> **Source material**:
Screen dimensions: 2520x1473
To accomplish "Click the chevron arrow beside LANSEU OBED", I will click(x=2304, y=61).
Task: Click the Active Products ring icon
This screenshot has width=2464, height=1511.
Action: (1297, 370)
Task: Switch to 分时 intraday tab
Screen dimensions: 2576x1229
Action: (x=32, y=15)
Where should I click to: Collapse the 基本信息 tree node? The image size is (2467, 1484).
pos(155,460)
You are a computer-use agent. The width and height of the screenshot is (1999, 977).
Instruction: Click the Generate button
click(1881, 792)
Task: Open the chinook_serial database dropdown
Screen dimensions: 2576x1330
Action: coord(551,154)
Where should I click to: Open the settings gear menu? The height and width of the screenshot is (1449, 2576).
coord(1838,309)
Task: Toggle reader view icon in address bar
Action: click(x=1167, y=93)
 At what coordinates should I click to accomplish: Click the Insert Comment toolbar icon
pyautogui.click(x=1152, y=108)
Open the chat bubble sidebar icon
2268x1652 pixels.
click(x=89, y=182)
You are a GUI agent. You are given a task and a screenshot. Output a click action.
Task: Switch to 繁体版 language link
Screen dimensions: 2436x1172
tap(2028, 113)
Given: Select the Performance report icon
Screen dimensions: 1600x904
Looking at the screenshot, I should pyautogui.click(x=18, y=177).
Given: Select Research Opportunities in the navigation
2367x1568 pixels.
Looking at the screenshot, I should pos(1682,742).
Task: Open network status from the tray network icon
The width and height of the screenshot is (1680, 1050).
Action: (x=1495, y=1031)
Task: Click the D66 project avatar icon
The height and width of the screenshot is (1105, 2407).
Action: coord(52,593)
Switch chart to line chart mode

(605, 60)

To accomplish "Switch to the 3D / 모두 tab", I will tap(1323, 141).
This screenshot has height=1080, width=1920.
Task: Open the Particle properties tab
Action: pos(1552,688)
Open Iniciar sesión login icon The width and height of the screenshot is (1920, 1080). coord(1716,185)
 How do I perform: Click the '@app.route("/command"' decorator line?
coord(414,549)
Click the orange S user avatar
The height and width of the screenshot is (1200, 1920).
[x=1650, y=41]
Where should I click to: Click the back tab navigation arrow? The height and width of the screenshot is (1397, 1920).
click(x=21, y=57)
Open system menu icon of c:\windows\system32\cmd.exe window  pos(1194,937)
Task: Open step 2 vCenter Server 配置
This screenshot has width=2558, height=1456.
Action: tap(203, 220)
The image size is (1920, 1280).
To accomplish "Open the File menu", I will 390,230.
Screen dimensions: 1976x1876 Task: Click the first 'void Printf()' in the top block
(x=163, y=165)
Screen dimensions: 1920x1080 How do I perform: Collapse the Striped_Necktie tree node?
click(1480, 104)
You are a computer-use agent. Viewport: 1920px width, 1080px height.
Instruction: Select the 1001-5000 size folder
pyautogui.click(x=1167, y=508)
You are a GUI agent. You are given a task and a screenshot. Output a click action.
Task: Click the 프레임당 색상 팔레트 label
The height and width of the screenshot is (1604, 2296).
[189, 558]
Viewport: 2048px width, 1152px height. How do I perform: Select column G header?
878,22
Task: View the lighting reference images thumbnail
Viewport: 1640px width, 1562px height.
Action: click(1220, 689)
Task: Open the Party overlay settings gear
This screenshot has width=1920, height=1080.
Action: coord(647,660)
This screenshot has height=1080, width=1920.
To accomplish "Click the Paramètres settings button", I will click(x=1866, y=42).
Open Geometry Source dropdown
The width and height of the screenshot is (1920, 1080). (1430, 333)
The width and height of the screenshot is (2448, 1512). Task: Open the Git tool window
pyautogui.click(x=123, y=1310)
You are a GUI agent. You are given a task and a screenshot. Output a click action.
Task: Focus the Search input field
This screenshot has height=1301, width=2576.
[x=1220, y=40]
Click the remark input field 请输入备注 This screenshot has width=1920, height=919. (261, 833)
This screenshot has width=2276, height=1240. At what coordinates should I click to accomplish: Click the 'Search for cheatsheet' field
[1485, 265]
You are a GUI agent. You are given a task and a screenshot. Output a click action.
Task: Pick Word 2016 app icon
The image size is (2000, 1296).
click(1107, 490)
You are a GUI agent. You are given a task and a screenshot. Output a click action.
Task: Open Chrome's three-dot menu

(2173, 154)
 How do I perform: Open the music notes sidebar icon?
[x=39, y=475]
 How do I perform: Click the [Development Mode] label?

> **Try it**:
One stretch of the lines above is wanted, from the line that contains "Where should I click to: Open" through the line that contains "Task: Switch to 繁体版 language link". Output it exactly.

> **Exercise answer**:
Where should I click to: Open the settings gear menu? The height and width of the screenshot is (1449, 2576).
coord(1838,309)
Task: Toggle reader view icon in address bar
Action: click(x=1167, y=93)
 At what coordinates should I click to accomplish: Click the Insert Comment toolbar icon
pyautogui.click(x=1152, y=108)
Open the chat bubble sidebar icon
2268x1652 pixels.
click(x=89, y=182)
You are a GUI agent. You are given a task and a screenshot. Output a click action.
Task: Switch to 繁体版 language link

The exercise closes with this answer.